While an atomic clock will not lose even a second in time in thousands upon thousands of years, you’re average digital watch will perhaps lose a second in just a few days which after a few weeks or months will mean your watch is running slow or fast by several minutes.

The same can also be said for the system clock that controls your computer the only difference is that computers rely even more heavily on time than we ourselves do.

Nearly everything a computer does is reliant on timestamps, from saving work to performing applications, debugging and even emails are all reliant on timestamps which can be a problem if the clock on your computer is running too fast or slow as errors can quite often occur, especially if you are communicating with another computer or device.

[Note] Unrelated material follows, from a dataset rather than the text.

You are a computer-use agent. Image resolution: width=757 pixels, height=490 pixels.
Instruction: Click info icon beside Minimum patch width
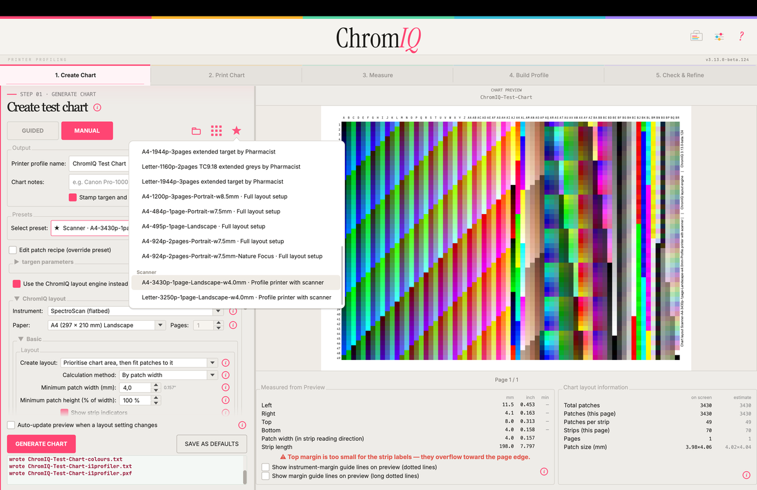click(225, 387)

Fortunately, most PCs are easily synchronized to an atomic clock meaning they can be accurate as these powerful time keeping devices so any tasks performed by your PC can be in perfect synchronicity with whatever device you are communicating with.

In most PC operating systems an inbuilt protocol (NTP) allows the PC to communicate with a time server that is connected to an atomic clock. In most versions of Windows this is accessed through the date and time control setting (double clicking the clock in the bottom right).

However, for business machines or networks that require secure and accurate time synchronization, online time servers are just not secure or accurate enough to ensure your network is not vulnerable to security flaws.

However, NTP time servers that receive the time direct from atomic clocks are available that can synchronize entire networks. These devices receive a broadcasted timestamp distributed by either national physics laboratories or via the GPS satellite network.

NTP servers enable entire networks to all have exactly synchronized time which is as accurate and secure as is humanly possible.